Project 3: Camera Calibration and Fundamental Matrix Estimation with RANSAC

This project implements techniques used in estimating camera parameters. The first method involves calibrating the cameras beforehand by estimating the projection matrix. Once we have an estimate, we can then retrieve camera parameters from the projection matrix. The project also explores cases where such estimates are not present, where we can estimate the fundamental matrix between an image pair to learn the relationship between the points and cameras. To do so, we use the 8-point algorithm with RANSAC. Finally, once we have a reliable estimate of the fundamental matrix, we can use it to remove spurious correspondence matches by check the epipolar constraints.

All results shown in this writeup will have the normalized coordinates feature enabled unless otherwise specified.

Part 1: Camera Projection Matrix

This part of the project tries to estimate the projection matrix of an image given 2D and 3D point correspondence pairs. The estimation is done by solving a linear system derived from definition. Since the projection matrix M is only defined up to scale, we fixed the scale by setting the last element of M to 1 (i.e. M_34 = 1). The following results was obtained for the normalized test case:


M =     0.7679   -0.4938   -0.0234    0.0067
       -0.0852   -0.0915   -0.9065   -0.0878
        0.1827    0.2988   -0.0742    1.0000
        
Total residual: <0.0445>
Estimated camera center: <-1.5126, -2.3517, 0.2827>

The results for the harder test set is shown below:


M =    -2.0466    1.1874    0.3889  243.7330
       -0.4569   -0.3020    2.1472  165.9325
       -0.0022   -0.0011    0.0006    1.0000
        
Total residual: <15.6217>
Estimated camera center: <303.0967, 307.1842, 30.4223>

Part 2: Fundamental Matrix Estimation

This part of the project estimates the fundamental matrix between two images using all correspondence points. Here, we assume that the given correspondence points are indeed reliable matches. The fundamental matrix is estimated by solving a linear system derived from the property transpose(x)*F*x' = 0. To address the issue of matrix scale, we use the same technique as the previous part where we set the last element of F to 1. Once we have solved for F, we use SVD to enforce the rank 2 restriction, where we remove the least significant eigenvalue.

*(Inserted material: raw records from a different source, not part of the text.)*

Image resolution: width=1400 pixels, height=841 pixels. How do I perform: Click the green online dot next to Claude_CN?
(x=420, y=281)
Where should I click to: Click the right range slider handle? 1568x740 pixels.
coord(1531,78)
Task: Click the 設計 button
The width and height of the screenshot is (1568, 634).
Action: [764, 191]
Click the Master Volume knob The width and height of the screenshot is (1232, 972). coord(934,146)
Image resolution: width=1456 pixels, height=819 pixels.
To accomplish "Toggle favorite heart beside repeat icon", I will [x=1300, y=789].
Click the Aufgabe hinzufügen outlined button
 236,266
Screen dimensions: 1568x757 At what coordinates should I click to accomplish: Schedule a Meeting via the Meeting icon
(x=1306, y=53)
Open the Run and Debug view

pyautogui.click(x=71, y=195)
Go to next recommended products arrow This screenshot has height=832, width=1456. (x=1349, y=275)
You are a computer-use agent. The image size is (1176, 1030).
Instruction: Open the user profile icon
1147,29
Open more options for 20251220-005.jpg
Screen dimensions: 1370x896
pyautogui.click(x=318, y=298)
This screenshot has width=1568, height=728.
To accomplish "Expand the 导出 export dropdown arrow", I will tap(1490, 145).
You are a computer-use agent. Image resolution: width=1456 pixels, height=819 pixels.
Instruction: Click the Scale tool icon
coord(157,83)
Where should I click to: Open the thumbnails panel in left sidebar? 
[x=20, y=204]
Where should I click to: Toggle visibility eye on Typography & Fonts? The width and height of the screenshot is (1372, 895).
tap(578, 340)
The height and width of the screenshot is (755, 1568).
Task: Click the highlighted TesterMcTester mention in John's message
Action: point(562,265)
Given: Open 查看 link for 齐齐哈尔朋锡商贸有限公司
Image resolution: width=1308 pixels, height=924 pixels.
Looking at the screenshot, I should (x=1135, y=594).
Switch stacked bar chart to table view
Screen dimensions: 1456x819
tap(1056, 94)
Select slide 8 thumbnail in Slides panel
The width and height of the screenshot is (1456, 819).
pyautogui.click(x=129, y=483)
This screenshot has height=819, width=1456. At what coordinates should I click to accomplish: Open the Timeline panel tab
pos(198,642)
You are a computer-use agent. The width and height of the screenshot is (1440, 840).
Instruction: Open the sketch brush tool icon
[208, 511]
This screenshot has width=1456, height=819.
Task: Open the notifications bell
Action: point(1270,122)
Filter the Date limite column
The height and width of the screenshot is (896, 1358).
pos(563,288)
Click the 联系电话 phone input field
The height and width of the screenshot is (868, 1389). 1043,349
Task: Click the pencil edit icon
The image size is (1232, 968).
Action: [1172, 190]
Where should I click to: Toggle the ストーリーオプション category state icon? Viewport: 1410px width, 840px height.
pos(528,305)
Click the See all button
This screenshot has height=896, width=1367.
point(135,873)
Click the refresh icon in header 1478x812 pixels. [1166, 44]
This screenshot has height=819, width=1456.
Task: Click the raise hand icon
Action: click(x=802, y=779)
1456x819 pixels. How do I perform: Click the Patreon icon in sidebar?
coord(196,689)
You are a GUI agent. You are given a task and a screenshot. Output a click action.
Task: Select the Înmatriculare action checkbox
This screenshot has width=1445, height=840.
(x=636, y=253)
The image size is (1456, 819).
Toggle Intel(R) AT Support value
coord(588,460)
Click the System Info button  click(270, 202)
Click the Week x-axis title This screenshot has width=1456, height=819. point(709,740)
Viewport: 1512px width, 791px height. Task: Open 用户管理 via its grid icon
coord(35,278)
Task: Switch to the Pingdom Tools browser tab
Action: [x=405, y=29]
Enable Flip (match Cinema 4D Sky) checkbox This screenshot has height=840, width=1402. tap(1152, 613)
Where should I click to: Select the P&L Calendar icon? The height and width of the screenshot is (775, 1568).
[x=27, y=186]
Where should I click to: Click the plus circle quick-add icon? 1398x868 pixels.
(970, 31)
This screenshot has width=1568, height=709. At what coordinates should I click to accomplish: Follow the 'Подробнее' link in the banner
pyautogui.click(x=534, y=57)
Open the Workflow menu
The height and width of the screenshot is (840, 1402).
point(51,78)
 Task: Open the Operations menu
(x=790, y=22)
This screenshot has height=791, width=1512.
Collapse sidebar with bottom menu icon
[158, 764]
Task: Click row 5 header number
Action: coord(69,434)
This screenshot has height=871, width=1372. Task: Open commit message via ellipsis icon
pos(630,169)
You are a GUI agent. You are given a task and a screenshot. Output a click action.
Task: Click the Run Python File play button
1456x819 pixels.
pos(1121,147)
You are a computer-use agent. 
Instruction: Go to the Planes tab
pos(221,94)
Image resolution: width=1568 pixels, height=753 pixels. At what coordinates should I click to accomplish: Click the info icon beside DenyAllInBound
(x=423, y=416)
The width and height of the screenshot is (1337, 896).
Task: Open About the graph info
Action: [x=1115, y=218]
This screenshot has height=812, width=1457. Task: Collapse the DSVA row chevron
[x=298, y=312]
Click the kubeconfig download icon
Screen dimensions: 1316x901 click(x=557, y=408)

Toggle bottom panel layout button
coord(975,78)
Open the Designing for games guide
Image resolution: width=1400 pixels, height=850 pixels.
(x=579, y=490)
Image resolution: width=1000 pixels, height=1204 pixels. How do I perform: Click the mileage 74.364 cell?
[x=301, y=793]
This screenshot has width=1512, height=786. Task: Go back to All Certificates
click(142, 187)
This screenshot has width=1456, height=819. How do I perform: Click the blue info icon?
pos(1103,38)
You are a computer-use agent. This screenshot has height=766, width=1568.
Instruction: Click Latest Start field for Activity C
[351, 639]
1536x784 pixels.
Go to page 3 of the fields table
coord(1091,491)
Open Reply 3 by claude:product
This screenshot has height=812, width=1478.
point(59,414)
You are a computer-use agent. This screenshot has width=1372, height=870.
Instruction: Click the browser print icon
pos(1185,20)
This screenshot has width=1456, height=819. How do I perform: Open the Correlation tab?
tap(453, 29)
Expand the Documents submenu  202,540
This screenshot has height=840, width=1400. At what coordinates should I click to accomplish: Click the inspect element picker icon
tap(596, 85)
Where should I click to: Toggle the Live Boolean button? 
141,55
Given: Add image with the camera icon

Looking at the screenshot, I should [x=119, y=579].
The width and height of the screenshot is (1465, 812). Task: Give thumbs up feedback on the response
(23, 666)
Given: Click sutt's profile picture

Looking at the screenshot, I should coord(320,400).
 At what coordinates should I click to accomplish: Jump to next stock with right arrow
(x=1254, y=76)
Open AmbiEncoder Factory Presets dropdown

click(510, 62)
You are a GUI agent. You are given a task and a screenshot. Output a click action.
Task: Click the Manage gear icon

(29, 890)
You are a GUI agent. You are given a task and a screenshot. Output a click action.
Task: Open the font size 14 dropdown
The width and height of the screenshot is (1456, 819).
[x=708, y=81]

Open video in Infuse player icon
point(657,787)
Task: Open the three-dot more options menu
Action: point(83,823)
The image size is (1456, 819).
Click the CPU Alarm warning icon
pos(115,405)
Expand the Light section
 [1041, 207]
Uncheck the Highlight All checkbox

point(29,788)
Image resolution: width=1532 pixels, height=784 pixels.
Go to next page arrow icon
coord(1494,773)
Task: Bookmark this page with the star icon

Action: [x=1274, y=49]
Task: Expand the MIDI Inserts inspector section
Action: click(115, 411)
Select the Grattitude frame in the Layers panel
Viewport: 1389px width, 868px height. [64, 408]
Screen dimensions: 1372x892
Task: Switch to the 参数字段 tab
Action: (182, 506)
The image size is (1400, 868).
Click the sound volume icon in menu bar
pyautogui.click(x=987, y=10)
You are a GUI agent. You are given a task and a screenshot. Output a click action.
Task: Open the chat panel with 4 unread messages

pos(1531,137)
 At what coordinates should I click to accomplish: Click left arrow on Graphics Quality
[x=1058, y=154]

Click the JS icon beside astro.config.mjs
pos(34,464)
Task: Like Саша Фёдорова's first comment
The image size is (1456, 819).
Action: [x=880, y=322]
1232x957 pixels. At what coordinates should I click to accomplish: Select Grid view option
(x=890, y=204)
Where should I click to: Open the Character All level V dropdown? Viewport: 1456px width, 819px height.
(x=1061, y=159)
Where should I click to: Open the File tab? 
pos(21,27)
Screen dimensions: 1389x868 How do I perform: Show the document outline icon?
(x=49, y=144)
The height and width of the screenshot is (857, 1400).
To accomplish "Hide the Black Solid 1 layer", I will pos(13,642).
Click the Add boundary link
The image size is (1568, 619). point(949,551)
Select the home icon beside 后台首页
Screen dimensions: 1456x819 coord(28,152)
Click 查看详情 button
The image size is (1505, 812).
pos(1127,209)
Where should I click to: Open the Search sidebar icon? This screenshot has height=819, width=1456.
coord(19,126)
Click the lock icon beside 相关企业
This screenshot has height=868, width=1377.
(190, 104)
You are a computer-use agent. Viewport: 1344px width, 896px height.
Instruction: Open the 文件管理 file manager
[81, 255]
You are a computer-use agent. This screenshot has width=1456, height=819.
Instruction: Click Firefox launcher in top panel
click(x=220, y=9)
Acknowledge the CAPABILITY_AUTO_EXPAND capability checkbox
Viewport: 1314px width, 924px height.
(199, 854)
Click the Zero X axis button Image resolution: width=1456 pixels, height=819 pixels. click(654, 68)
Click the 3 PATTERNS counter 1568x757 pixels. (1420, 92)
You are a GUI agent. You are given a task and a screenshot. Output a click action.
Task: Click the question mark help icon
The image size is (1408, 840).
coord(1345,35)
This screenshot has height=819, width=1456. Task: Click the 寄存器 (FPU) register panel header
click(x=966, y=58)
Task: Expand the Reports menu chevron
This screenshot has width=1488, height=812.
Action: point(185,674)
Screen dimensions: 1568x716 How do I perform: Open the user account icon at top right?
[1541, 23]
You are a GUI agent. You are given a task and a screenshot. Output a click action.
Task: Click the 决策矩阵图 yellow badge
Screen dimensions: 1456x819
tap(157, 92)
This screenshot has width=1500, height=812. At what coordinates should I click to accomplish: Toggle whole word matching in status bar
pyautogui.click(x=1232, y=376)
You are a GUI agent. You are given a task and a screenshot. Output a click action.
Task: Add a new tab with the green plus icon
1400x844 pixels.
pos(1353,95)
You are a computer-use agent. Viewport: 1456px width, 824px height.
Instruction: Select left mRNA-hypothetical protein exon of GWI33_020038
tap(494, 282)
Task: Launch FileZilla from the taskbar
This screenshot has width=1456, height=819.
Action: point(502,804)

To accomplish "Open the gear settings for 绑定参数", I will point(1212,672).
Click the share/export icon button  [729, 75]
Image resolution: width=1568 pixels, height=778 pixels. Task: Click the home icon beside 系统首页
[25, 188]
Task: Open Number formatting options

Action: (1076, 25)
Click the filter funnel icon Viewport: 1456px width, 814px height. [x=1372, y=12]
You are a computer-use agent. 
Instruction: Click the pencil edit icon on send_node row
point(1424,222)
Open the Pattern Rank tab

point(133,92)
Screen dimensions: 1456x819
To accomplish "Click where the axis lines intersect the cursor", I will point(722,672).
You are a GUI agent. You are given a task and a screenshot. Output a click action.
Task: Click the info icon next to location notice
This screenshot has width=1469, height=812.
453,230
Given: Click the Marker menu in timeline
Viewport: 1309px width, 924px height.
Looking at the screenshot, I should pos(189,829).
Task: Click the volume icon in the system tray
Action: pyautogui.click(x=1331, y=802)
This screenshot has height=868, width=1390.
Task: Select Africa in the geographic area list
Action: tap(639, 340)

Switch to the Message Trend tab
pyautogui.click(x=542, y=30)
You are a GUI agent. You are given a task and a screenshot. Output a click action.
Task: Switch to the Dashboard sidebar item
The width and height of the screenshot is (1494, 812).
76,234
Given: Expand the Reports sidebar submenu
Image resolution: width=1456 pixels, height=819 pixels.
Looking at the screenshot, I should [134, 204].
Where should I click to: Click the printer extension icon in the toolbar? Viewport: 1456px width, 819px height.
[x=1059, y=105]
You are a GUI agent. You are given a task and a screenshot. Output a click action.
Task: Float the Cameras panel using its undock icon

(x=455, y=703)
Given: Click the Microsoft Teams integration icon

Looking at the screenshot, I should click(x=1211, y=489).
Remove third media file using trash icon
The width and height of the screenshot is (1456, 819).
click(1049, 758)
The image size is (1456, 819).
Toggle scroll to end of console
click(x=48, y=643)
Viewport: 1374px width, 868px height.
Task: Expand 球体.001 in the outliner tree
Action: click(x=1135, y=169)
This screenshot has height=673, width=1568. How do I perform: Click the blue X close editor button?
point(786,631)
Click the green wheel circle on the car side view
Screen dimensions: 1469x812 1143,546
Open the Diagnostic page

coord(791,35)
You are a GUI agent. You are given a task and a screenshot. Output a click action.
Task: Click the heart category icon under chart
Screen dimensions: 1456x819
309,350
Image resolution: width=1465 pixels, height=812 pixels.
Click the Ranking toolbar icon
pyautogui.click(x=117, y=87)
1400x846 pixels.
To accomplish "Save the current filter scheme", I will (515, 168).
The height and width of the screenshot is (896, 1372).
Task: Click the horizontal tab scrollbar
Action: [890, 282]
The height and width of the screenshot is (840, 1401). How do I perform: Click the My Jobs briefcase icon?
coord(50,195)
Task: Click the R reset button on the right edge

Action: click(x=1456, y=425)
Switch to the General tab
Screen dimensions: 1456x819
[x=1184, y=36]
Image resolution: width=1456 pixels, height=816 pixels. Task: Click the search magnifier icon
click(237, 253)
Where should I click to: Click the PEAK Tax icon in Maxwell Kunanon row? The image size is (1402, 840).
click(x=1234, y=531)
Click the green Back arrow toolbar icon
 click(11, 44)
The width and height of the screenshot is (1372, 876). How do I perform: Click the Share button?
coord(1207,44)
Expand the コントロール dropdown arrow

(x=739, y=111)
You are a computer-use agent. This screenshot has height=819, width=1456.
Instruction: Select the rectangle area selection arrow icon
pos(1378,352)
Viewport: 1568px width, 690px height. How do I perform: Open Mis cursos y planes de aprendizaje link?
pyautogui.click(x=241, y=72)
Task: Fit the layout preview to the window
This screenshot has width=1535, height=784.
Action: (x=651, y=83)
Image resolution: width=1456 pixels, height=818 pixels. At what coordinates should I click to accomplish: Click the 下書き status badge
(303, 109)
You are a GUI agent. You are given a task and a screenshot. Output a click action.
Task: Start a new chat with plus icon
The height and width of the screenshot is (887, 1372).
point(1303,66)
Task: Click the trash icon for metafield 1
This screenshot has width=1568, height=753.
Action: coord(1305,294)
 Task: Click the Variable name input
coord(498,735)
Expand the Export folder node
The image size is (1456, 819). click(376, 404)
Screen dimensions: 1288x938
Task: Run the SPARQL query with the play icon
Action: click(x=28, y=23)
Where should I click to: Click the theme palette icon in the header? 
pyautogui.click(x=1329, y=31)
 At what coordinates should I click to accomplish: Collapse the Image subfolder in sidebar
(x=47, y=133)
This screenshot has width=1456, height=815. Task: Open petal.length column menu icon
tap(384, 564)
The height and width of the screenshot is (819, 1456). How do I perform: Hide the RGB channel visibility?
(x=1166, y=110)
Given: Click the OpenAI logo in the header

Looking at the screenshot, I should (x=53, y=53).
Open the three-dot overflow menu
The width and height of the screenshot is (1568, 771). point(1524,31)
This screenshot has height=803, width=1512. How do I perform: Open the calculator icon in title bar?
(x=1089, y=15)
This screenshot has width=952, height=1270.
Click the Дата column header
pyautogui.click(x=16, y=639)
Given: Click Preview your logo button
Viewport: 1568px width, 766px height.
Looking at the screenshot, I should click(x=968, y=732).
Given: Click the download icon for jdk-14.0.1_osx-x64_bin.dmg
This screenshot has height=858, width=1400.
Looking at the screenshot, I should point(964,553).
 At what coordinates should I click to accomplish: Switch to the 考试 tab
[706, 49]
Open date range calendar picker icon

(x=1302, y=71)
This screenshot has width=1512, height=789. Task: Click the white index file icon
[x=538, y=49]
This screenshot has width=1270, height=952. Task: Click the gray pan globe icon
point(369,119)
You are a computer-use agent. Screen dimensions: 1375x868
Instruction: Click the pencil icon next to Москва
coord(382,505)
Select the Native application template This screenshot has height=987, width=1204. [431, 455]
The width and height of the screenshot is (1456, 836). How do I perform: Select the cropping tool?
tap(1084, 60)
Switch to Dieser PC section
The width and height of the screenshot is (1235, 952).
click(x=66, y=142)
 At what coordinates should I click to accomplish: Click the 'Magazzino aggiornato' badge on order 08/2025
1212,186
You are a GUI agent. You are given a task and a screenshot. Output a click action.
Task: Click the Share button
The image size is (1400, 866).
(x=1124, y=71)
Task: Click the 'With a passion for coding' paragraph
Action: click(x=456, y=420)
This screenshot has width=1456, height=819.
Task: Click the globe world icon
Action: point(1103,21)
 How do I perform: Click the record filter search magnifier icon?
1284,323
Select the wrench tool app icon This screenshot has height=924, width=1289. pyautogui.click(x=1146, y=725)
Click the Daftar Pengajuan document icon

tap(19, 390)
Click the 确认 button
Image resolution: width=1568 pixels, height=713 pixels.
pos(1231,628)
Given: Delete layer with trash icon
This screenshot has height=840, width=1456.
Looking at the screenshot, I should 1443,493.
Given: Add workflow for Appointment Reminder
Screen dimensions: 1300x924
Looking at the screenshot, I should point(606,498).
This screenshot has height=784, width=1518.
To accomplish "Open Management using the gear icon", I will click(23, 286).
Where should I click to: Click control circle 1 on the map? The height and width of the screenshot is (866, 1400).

Below are the results obtained from the provided test set:


F =    0.0000   -0.0001    0.0244
      -0.0001    0.0000   -0.1914
      -0.0006    0.2594   -5.2350

A potential issue with the aforementioned estimation technique is that the linear system becomes numerically unstable when we have large entries. This can arise quite frequenly as we multiply two coordinate values that are both large. To address this issue, coordinate normalization can be performed before the estimation. In this implementation, we first translate all points such that their mean is zero centered. Then we rescale the coordinates such that their averaged squared distance to the mean is 2. The normalization is implemented in this part but we will show the improvement in performance when it is more evident in the next part.

Part 3: Fundamental Matrix with RANSAC

For real image sets, we cannot assume perfect point correspondences when calculating the fundamental matrix. In fact, the matching accuracy can be quite low as we have seen in the previous project. Hence, we fit the model using RANSAC, where we repeatly estimate the model using 8-point samples and pick the fit with the most inliers. To distinguish points between inliers and outliers, we take advantage of the fundamental matrix's property: transpose(x)*F*x' = 0. A correspondence pair is considered an inlier if this particular metric is less than 0.001.

For all test cases shown below, we run the RANSAC process for 4000 iterations. We visualize the 50 most confident matches, where the confidence is determined by how close the threshold metric is to zero.

Below are the results for Mount Rushmore and Notre Dame:

In the Episcopal Gaudi set, we will highlight the effect of coordinate normalization with respect to performance. The first set below shows the result without normalization and the next one with normalization. We can clearly see a significant improvement in performance.

Epispocal Gaudi without coordinate normalization

Epispocal Gaudi with coordinate normalization

In conclusion, the use of epipolar constraints allows us to obtain near perfect accuracy for previously intractable tasks.